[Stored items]
*** Begin section ***

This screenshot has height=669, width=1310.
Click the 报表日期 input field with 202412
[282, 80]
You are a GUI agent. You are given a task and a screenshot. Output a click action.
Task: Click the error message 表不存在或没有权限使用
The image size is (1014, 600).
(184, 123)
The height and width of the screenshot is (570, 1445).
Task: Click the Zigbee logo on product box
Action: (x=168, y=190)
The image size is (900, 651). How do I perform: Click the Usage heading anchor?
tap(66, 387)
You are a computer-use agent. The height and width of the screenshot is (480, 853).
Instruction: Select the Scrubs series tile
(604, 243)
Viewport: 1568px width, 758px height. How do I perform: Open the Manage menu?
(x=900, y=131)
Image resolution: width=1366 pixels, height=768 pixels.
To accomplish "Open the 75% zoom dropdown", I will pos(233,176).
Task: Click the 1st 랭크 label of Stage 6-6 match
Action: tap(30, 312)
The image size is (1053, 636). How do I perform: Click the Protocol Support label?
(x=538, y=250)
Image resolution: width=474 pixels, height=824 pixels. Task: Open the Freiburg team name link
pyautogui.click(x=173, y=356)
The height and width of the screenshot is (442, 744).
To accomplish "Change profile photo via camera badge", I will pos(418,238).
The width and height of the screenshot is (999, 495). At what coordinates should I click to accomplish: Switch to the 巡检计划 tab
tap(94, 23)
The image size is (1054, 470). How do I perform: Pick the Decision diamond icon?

*** End section ***

- PROBLEM TO SOLVE: From the first line to the last, transcribe the data exactly.

- SOLUTION:
This screenshot has height=669, width=1310.
Click the 报表日期 input field with 202412
[282, 80]
You are a GUI agent. You are given a task and a screenshot. Output a click action.
Task: Click the error message 表不存在或没有权限使用
The image size is (1014, 600).
(184, 123)
The height and width of the screenshot is (570, 1445).
Task: Click the Zigbee logo on product box
Action: (x=168, y=190)
The image size is (900, 651). How do I perform: Click the Usage heading anchor?
tap(66, 387)
You are a computer-use agent. The height and width of the screenshot is (480, 853).
Instruction: Select the Scrubs series tile
(604, 243)
Viewport: 1568px width, 758px height. How do I perform: Open the Manage menu?
(x=900, y=131)
Image resolution: width=1366 pixels, height=768 pixels.
To accomplish "Open the 75% zoom dropdown", I will pos(233,176).
Task: Click the 1st 랭크 label of Stage 6-6 match
Action: tap(30, 312)
The image size is (1053, 636). How do I perform: Click the Protocol Support label?
(x=538, y=250)
Image resolution: width=474 pixels, height=824 pixels. Task: Open the Freiburg team name link
pyautogui.click(x=173, y=356)
The height and width of the screenshot is (442, 744).
To accomplish "Change profile photo via camera badge", I will pos(418,238).
The width and height of the screenshot is (999, 495). At what coordinates should I click to accomplish: Switch to the 巡检计划 tab
tap(94, 23)
The image size is (1054, 470). How do I perform: Pick the Decision diamond icon?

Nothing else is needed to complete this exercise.